[Listed entries — start]
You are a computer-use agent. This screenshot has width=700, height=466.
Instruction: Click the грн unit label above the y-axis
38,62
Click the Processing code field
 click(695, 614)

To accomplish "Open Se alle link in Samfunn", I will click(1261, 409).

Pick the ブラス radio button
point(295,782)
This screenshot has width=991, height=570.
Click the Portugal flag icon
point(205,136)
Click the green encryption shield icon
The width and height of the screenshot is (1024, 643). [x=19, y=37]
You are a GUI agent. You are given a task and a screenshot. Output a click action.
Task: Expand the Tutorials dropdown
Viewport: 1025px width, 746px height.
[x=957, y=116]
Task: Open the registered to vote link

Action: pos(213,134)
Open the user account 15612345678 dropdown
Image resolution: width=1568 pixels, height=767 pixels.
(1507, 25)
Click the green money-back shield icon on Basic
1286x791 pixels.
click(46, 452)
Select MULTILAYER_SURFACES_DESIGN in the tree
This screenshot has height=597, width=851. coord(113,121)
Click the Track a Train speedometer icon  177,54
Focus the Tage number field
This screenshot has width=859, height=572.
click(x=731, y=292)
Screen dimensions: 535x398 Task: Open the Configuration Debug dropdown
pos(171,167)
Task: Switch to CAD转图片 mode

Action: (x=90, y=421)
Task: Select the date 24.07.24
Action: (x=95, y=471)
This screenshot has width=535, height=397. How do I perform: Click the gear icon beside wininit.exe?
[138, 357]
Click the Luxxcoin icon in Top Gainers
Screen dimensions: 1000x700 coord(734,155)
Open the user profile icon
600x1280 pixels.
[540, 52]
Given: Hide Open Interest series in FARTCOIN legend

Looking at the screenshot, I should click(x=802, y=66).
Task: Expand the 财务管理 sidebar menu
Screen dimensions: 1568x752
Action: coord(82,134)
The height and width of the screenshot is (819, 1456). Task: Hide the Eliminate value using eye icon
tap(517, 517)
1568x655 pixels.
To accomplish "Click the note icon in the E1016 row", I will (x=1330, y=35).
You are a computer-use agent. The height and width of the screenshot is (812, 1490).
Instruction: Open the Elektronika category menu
[Listed entries — finish]
__Exercise brief__: Look through the data above for the word "accomplish". Report each line where it occurs.

__Reply__:
To accomplish "Open Se alle link in Samfunn", I will click(1261, 409).
To accomplish "Click the note icon in the E1016 row", I will (x=1330, y=35).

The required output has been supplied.